If you are involved in an accident that was not your fault, you have the right to collect damages. Usually, the insurance company is the one to provide compensation, either your own in no-fault states such as New York or the at-fault party. Despite having suffered injuries that require medical care, and in some cases, rehabilitation, loss of income and even pain and suffering, your insurance companies may try to deny compensation.
Why Do Insurance Companies Try to Deny Compensation?
The simple answer is that they are in the business of making money, not paying it out. In fact, insurers will do all they can to restrict the number of damages you receive. Knowing what is happening as you make a claim and earnestly try to recover the money you deserve is important. There are many tactics insurance companies use to limit your compensation. Let`s take a look at mitigation as a tool they commonly use.
Mitigation is a way to limit the compensation you receive by downplaying your injuries and the cost of your accident. This doctrine says that reasonable efforts must be made to decrease the consequences of the accident. This includes the cost of medical care such as emergency room visits, hospital fees, surgery, medication, and physician bills. It also includes lost wages due to the accident and the process of rehabilitation, which is usually deemed necessary after serious injuries. The theory is that the person who is negligent and liable for damages is only responsible for the actual harm they caused. If that is the case, without mitigation, the additional costs just add to the at-fault driver`s liability. If you are following this line of thinking so far, let`s look at the ways an injured party who is hurt through no fault of his own can accomplish this to the insurer`s satisfaction.
Example of How to Mitigate Damages
All drivers in New York are required to wear a seat belt when they are operating their vehicles. Let`s say a driver failed to do this. As the driver was heading down Madison Avenue in New York City at midnight, they were involved in a T-bone accident at an intersection. Because the driver was not using a seat belt, he was thrown about the vehicle, hitting his head on the dash. This caused a traumatic head injury, and the person spent two weeks in the hospital after suffering a subdural hematoma, which required surgery.

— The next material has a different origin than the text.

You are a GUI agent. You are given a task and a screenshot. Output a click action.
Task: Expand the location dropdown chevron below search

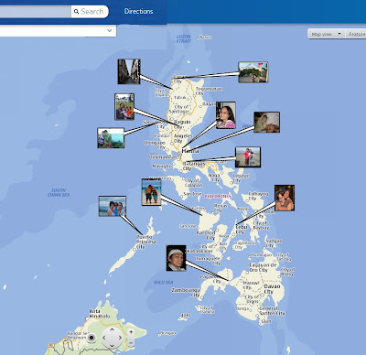click(x=110, y=31)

When the lawsuit is filed, the other driver`s lawyer says that although his client admits that he did not stop at the red light, you made your injuries worse by not wearing a seat belt. The driver responsible for the accident further argues that your traumatic brain injury might not have happened if a seat belt had restricted your movement. The at-fault driver`s lawyer says his client should not be liable for all the damages you suffered since you were partly at-fault.

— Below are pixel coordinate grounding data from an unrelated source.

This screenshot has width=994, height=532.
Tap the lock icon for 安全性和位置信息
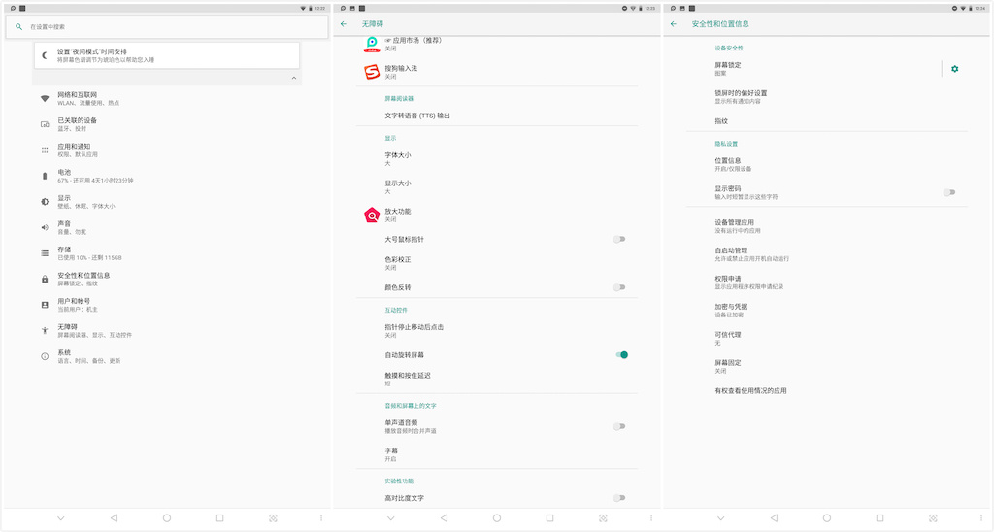(45, 279)
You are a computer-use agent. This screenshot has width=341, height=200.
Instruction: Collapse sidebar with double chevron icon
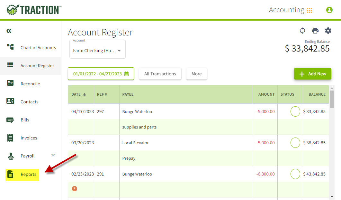coord(9,31)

In another example, you are in an accident with a delivery truck. You are injured and the insurer will say that although the delivery driver was over-fatigued and distracted by his GPS search, you had a duty to seek medical care as soon as you could, follow the physician`s orders and not engage in work duties that might make your condition worse. If the insurance company can prove that you continued to work since you were a contract worker and needed the income despite your initial injuries, you are partially at fault for the truck accident for the length of time it took you to recuperate and the cost of doing this.

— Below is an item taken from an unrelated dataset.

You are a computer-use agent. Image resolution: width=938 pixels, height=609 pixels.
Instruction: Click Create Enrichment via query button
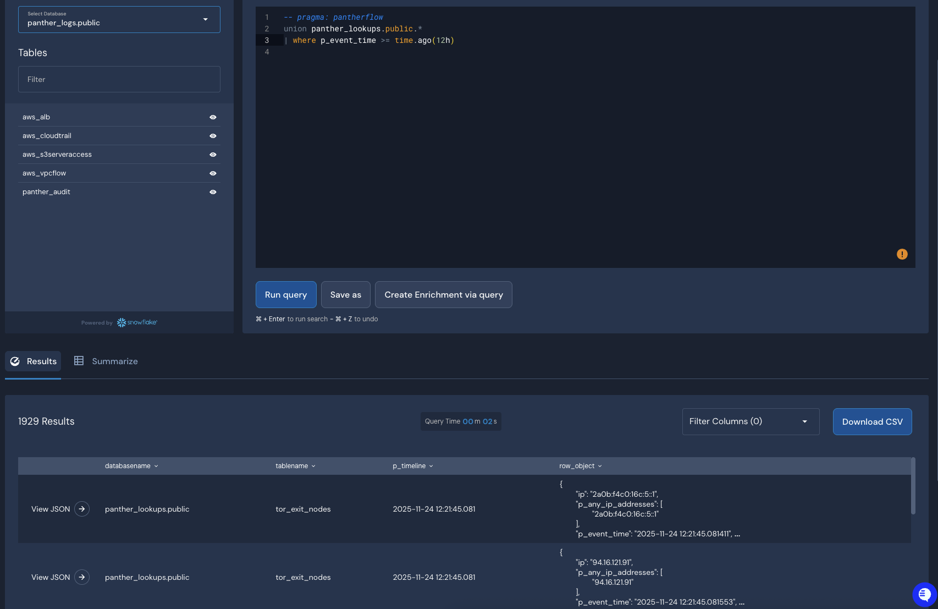pyautogui.click(x=443, y=295)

Mitigation Is Used to Limit Compensation Payments
This affirmative defense is used by insurers who admit the accident was not your fault. However, they argue that, although you did not cause the crash, your improper actions such as not wearing a seat belt or obeying your doctor`s orders, or even worse, not visiting a doctor right away, caused the level of damages you want the insurer to pay. Insurers will look at everything you do from the moment the accident occurs, even looking at your social media to see what you are doing so it is in your best interests to follow the rules. Ask your personal injury lawyers about ways to thwart this insurance company tactic.